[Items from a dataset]
====
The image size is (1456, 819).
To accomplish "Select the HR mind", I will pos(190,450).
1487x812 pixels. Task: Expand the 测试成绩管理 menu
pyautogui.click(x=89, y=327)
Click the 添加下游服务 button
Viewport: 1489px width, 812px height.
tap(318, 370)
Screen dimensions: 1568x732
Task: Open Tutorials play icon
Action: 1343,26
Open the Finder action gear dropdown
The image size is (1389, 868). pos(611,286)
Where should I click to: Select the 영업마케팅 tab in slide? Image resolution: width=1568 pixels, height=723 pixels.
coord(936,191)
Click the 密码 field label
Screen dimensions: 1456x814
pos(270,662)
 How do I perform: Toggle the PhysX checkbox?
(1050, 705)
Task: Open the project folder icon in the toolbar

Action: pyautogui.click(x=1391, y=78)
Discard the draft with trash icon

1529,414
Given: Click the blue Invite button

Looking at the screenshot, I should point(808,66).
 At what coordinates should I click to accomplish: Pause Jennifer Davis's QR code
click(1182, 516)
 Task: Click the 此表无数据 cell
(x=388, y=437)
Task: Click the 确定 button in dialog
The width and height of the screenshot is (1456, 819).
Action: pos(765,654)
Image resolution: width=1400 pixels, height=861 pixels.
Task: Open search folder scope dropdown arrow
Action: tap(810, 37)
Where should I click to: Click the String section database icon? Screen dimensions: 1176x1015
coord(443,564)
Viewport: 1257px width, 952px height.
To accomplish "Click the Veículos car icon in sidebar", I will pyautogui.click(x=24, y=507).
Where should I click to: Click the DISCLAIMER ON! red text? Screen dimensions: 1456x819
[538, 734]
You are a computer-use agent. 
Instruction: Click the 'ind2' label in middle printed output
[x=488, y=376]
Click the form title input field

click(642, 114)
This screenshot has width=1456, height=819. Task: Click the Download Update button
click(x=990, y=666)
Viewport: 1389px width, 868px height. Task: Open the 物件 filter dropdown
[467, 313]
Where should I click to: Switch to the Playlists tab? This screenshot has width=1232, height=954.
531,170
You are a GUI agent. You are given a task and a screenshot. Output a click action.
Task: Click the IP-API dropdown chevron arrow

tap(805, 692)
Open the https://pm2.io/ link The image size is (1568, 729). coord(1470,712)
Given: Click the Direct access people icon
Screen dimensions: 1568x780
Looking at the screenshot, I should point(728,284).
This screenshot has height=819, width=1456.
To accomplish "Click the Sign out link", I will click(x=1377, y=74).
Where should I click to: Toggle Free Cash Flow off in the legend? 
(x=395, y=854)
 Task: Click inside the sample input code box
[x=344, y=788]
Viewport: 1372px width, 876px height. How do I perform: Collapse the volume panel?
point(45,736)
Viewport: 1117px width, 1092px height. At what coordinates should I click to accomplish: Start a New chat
====
WHAT THE TASK ASKS
Retype the records in full. Keep every line identical to the original.

RESPONSE BOX
The image size is (1456, 819).
To accomplish "Select the HR mind", I will pos(190,450).
1487x812 pixels. Task: Expand the 测试成绩管理 menu
pyautogui.click(x=89, y=327)
Click the 添加下游服务 button
Viewport: 1489px width, 812px height.
tap(318, 370)
Screen dimensions: 1568x732
Task: Open Tutorials play icon
Action: 1343,26
Open the Finder action gear dropdown
The image size is (1389, 868). pos(611,286)
Where should I click to: Select the 영업마케팅 tab in slide? Image resolution: width=1568 pixels, height=723 pixels.
coord(936,191)
Click the 密码 field label
Screen dimensions: 1456x814
pos(270,662)
 How do I perform: Toggle the PhysX checkbox?
(1050, 705)
Task: Open the project folder icon in the toolbar

Action: pyautogui.click(x=1391, y=78)
Discard the draft with trash icon

1529,414
Given: Click the blue Invite button

Looking at the screenshot, I should point(808,66).
 At what coordinates should I click to accomplish: Pause Jennifer Davis's QR code
click(1182, 516)
 Task: Click the 此表无数据 cell
(x=388, y=437)
Task: Click the 确定 button in dialog
The width and height of the screenshot is (1456, 819).
Action: pos(765,654)
Image resolution: width=1400 pixels, height=861 pixels.
Task: Open search folder scope dropdown arrow
Action: tap(810, 37)
Where should I click to: Click the String section database icon? Screen dimensions: 1176x1015
coord(443,564)
Viewport: 1257px width, 952px height.
To accomplish "Click the Veículos car icon in sidebar", I will pyautogui.click(x=24, y=507).
Where should I click to: Click the DISCLAIMER ON! red text? Screen dimensions: 1456x819
[538, 734]
You are a computer-use agent. 
Instruction: Click the 'ind2' label in middle printed output
[x=488, y=376]
Click the form title input field

click(642, 114)
This screenshot has width=1456, height=819. Task: Click the Download Update button
click(x=990, y=666)
Viewport: 1389px width, 868px height. Task: Open the 物件 filter dropdown
[467, 313]
Where should I click to: Switch to the Playlists tab? This screenshot has width=1232, height=954.
531,170
You are a GUI agent. You are given a task and a screenshot. Output a click action.
Task: Click the IP-API dropdown chevron arrow

tap(805, 692)
Open the https://pm2.io/ link The image size is (1568, 729). coord(1470,712)
Given: Click the Direct access people icon
Screen dimensions: 1568x780
Looking at the screenshot, I should point(728,284).
This screenshot has height=819, width=1456.
To accomplish "Click the Sign out link", I will click(x=1377, y=74).
Where should I click to: Toggle Free Cash Flow off in the legend? 
(x=395, y=854)
 Task: Click inside the sample input code box
[x=344, y=788]
Viewport: 1372px width, 876px height. How do I perform: Collapse the volume panel?
point(45,736)
Viewport: 1117px width, 1092px height. At what coordinates should I click to accomplish: Start a New chat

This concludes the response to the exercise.